Stored items from a collection |
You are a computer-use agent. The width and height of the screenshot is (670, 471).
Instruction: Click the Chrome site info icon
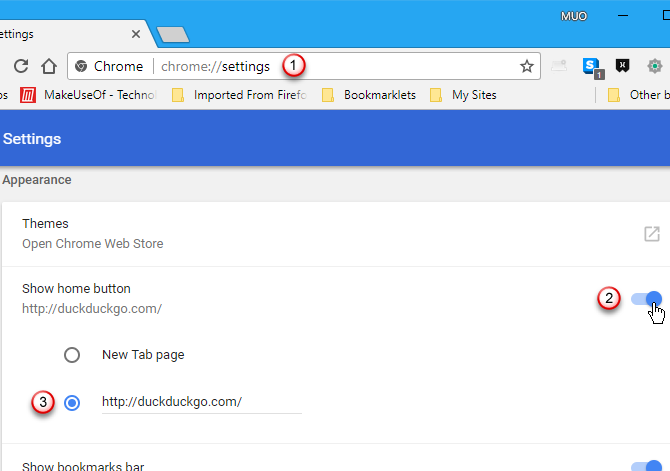82,67
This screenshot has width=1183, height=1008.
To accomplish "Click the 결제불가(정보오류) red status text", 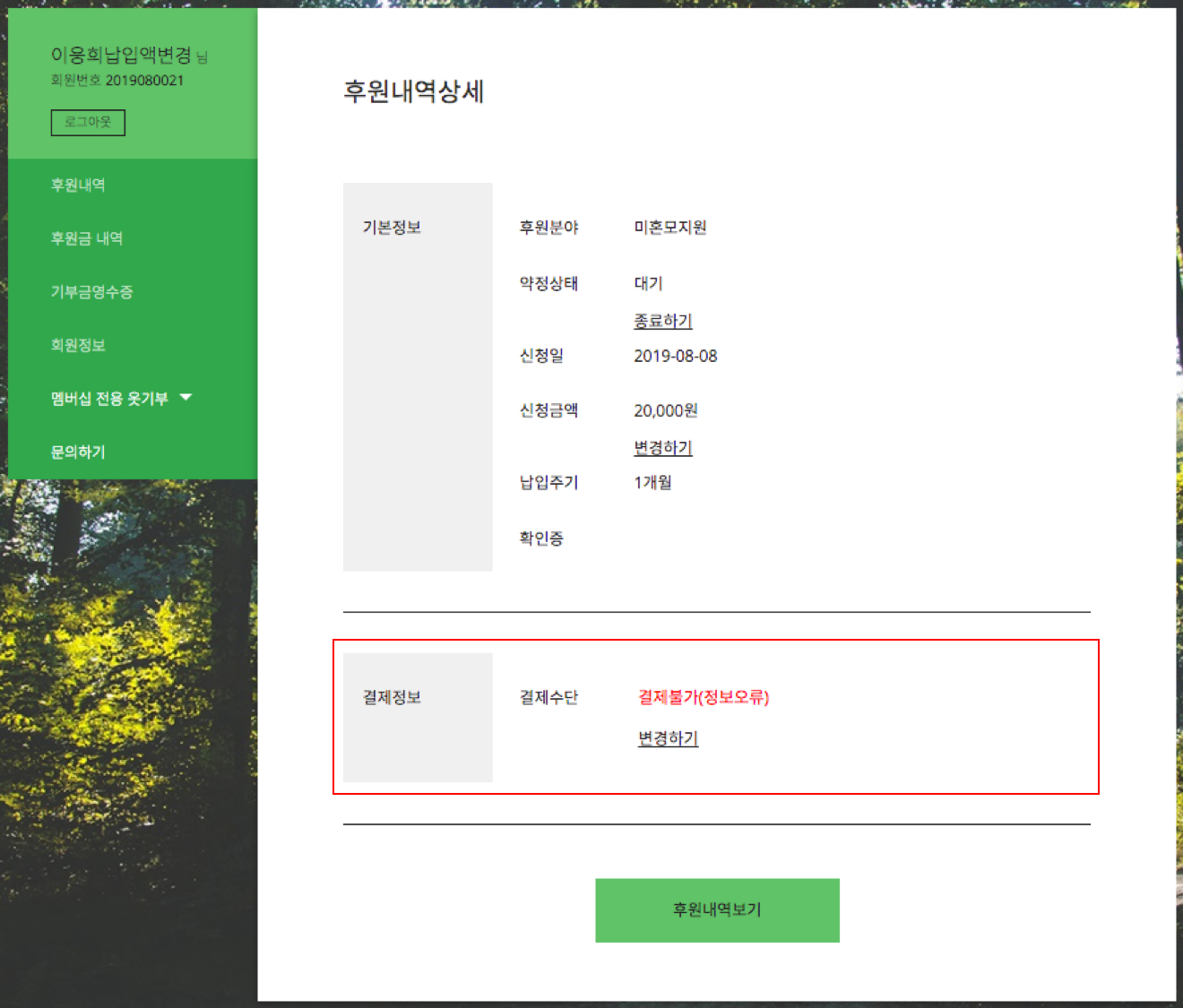I will [704, 697].
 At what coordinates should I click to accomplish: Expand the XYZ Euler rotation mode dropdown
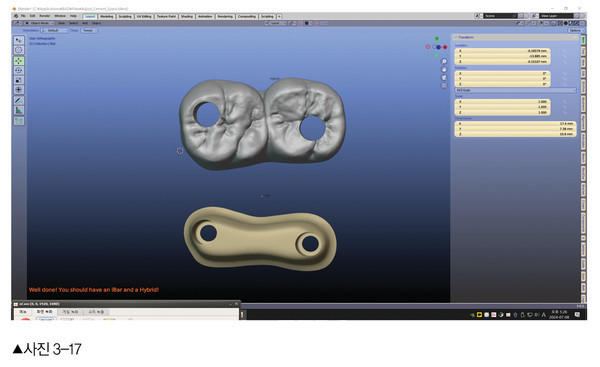coord(515,90)

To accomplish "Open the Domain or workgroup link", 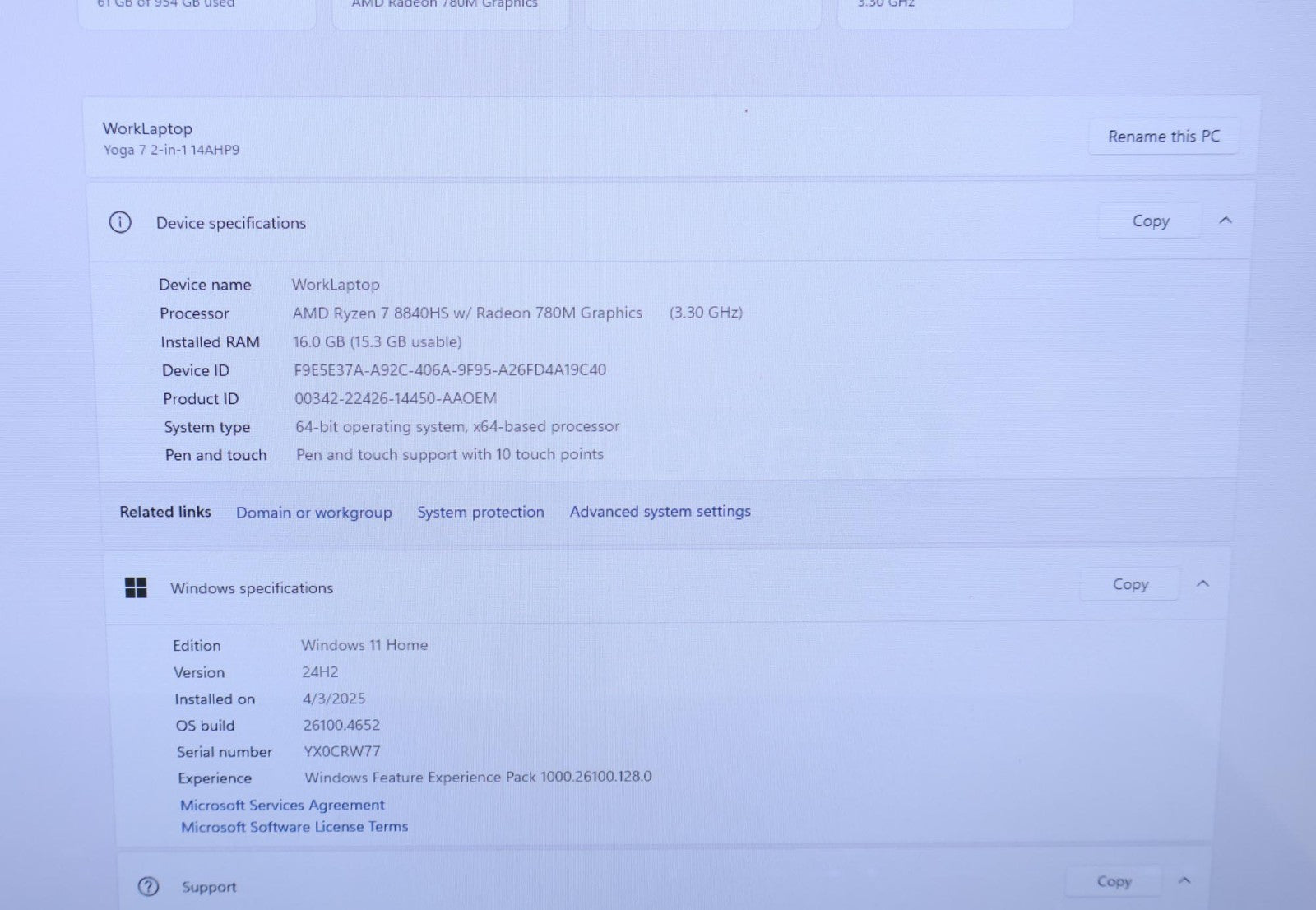I will 313,513.
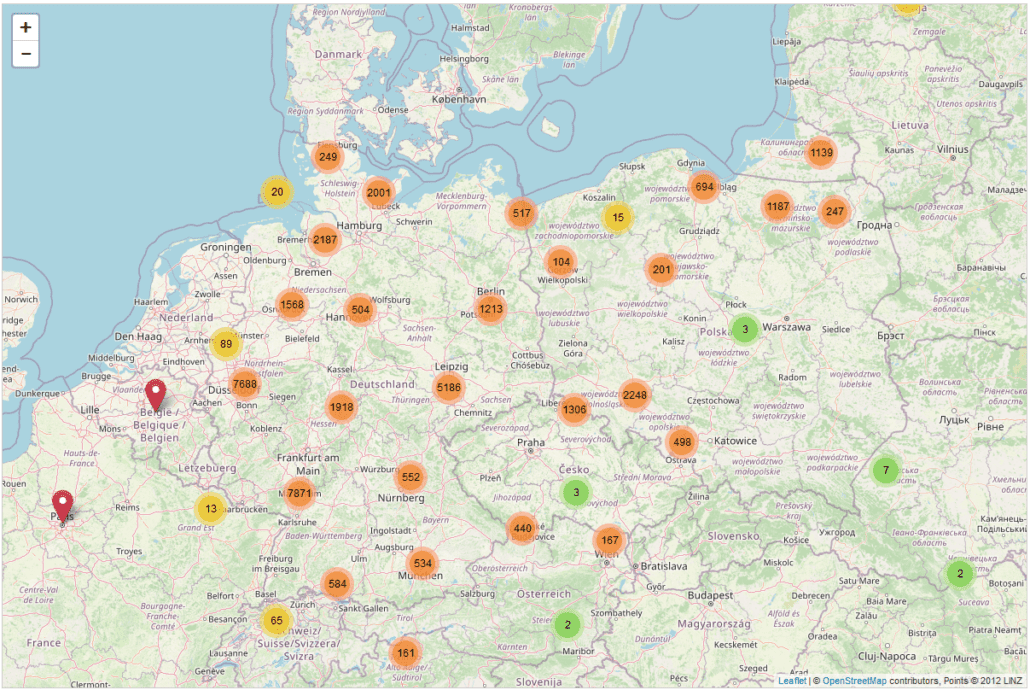Screen dimensions: 1030x690
Task: Expand the 5186 cluster near Leipzig
Action: point(449,388)
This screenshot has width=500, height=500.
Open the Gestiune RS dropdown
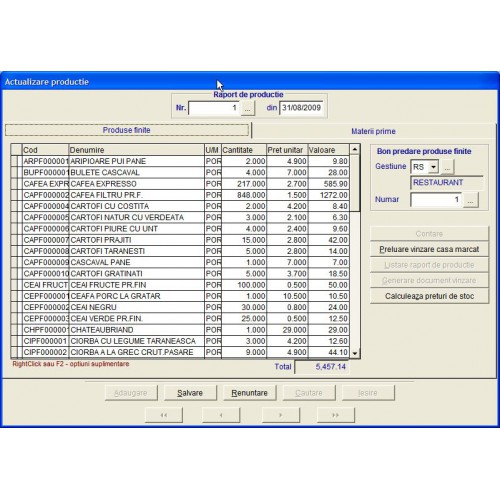pyautogui.click(x=433, y=167)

Task prompt | Copy the lines of the entries above that mention "width".

Result of the task |
You are a computer-use agent. The width and height of the screenshot is (670, 471).
This screenshot has width=1183, height=1008.
This screenshot has width=500, height=500.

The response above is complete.